══ RECORDS FOR PROCESSING

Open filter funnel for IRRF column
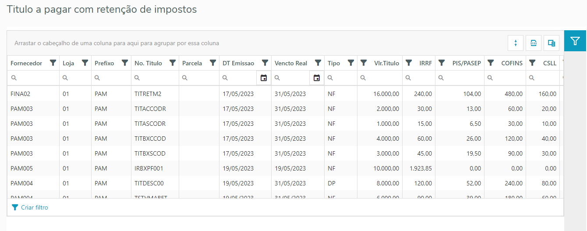 click(409, 63)
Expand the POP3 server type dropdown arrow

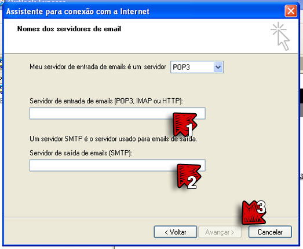click(218, 67)
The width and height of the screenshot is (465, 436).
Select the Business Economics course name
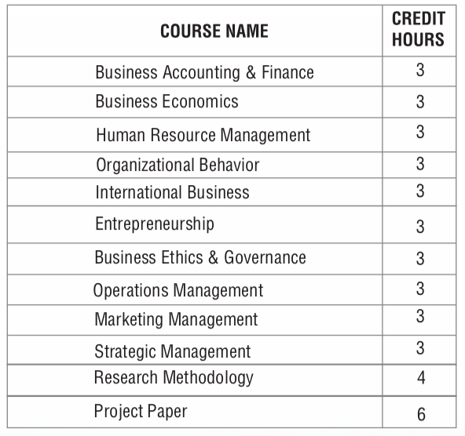167,101
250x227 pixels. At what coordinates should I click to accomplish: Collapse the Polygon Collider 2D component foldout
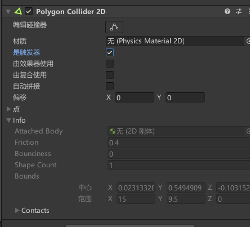click(x=8, y=12)

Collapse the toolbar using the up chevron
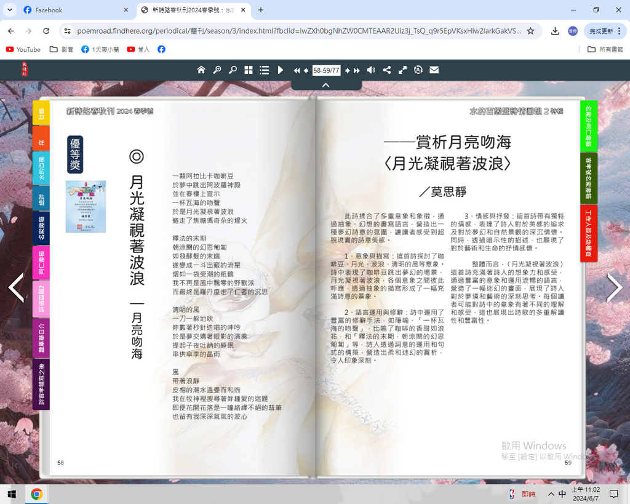pos(326,85)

════

* [STATED GOAL]
Return every line of the data above that contains the word "Collapse".

* [REPLY]
250x227 pixels. At what coordinates should I click to accomplish: Collapse the Polygon Collider 2D component foldout
Collapse the toolbar using the up chevron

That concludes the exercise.